If anyone else says the words "credit crunch"...

...I may be forced, at the very least, to glare at them in a disapproving manner.

The so-called "credit crunch" has been threatening to cause the world's economy to topple and leave nothing more than financial debris for months now. I am not denying we are in the middle of a potentially crippling economic downturn. I for one am wondering how I am going to continue to pay for a degree and general living for the next 12 months (with no significant, or even regular, income) after the bank holding my savings account earmarked "Masters" collapsed recently.

So I am fully aware of the almost imminent recession we totter so close to and nervously watch, read and absorb any news about the current economic climate. But the term "credit crunch" simply annoys me. It seems that in our 24/7 media world EVERYTHING needs to be alliterated.

It doesn't. And this particular phrase makes the current financial situation sound like a cereal bar or a nasty boxing term.

"Credit Crunch - the honey coated oats and raisin bar to start your day"
or
"Hatton's quick right hook and deadly credit crunch saw his opponent out of the competition."

What does it mean anyway? How can credit crunch? City commentators have been spewing out page after page on this and what caused it for months.

It seems to me, from my albeit limited understanding, that "credit crunch" is a term that has been created to avoid the word "recession" in a (failed) bid to stop panic and ease the economic situation. "Credit crunch" is a phrase that has come to incite fear in even the most happily ignorant of beings.



I'm a student so I'm not necessarily that financially savvy. That said I finished my undergraduate degree in the unusual position of having savings. Ok, so it was due to inheritance but it was useful and meant I could actually consider the Masters course I had my heart set on.

I like to think I was looking after that money. I didn't fritter it all away on booze and whatever. I travelled a bit. I bought a new laptop. I cleared a some of my debt from my undergrad (although not my student loan, I still have to pay that back someday). The rest I put in a couple of high interest paying bank accounts knowing that a year or so down the line I'd be wanting the money for my MA.

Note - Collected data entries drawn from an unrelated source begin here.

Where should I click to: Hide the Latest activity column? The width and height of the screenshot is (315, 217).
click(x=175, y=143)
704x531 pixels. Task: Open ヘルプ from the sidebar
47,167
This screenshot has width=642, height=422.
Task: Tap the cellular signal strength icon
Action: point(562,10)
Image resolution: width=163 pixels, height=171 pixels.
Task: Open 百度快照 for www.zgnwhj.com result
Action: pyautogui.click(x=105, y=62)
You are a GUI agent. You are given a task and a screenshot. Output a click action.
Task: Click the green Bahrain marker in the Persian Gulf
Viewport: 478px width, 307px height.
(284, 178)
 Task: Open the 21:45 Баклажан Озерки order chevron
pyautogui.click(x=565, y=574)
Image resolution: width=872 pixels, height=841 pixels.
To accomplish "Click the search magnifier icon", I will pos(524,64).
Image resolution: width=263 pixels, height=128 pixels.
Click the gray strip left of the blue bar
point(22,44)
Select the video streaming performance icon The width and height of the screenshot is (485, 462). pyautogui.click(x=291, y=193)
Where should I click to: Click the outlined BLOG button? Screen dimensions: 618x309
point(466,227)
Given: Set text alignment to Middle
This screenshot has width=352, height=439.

But now I'm faced with the fact that I have been careful with money I may not ever get back. There is part of me that wishes that I had been carefree and "wasted" my money galavanting about the globe and so forth.

I don't like that I have become so dependent on money. I've always thought it was a useful commodity but that I wouldn't feel loss or too much worry about not having it as long as I could afford to live.

How wrong I was.

These last few weeks have been filled with worry and mild hysteria knowing full well my parents have no money with which to bail me out. In the space of a few days I went from the relatively financially independent daughter with enough funds for the next year or so of my life to considering how long I can make my overdraft last for if all I eat and drink is air.